After water, tea is the most commonly consumed beverage in the world. But can it really improve your health, as claimed?
Black, green, oolong and white tea all come from the Camellia sinensis shrub and contain a range of polyphenols, notably flavonoids, which have antioxidant and other biological properties that are thought to help protect against disease. Green teas, for example, are rich in catechins, while black tea contains thearubigens and theaflavins. Various polyphenols may have different biological properties and thus different effects in the body—and so far, no one knows if any type of tea is “best.”

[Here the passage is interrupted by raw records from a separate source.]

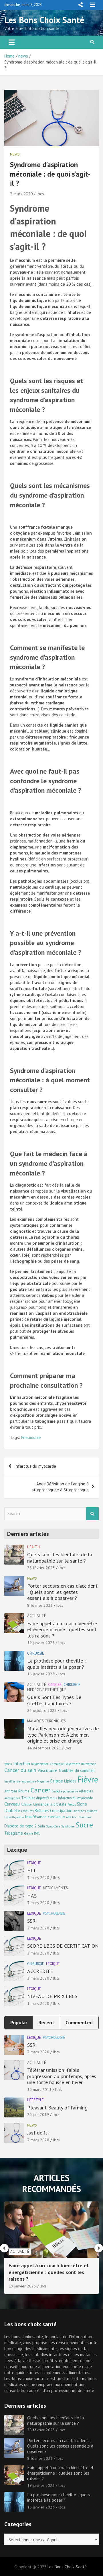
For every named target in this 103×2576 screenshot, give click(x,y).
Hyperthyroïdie (14, 1817)
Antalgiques (12, 1798)
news (15, 154)
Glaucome (84, 1817)
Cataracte (91, 1811)
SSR (31, 1920)
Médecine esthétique (46, 1689)
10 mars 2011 (39, 2089)
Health (33, 1547)
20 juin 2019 (38, 2114)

Here’s a brief look at some of the research:
Heart health: Population studies have linked tea consumption with a reduced risk of cardiovascular disease. Tea may lower LDL (“bad”) cholesterol and make it less susceptible to artery-damaging oxidation, as well as improve blood vessel functioning, lessen inflammation and inhibit blood clotting. But not all studies show heart benefits.
Cancer: In lab studies, tea polyphenols have been shown to inhibit various cancers, including colon, bladder, lung, skin and prostate. Results from human studies, however, are less consistent. Several observational studies in women, for example, have linked tea with reduced risk of ovarian cancer. On the other hand, one review article cited mixed results on tea and lung cancer.
Body weight: There’s some evidence that tea may have a weight-loss effect, though not all studies find this, and any benefit would be modest at best. In a small study a few years ago, oolong and green tea boosted energy expenditure in healthy women. And in a Swiss review, most studies found that green tea reduced body weight and body fat. Tea polyphenols may stimulate energy metabolism and boost fat burning, but part of the effect may also be due to tea’s caffeine.
Bone health: Long-term tea drinkers tend to have greater bone density than nondrinkers, several studies have found. Tea contains fluoride, flavonoids and other compounds that are good for bones.
The brain: Lab studies support the role of tea in aiding cognition. Studies in people, however, are limited. In a Japanese study in 2006, older people who reported drinking as little as four to six cups of green tea a week had a reduced risk of cognitive impairment compared to those who drank less.
Bottom line: Though its effects in the body are not fully understood, tea can be a healthy addition to your diet. And all types have something to offer. Without added sugars or milk, tea has negligible calories. But check the labels on bottled and instant teas, since many have lots of added sugar. If you don’t like caffeine, decaffeinated tea is often available.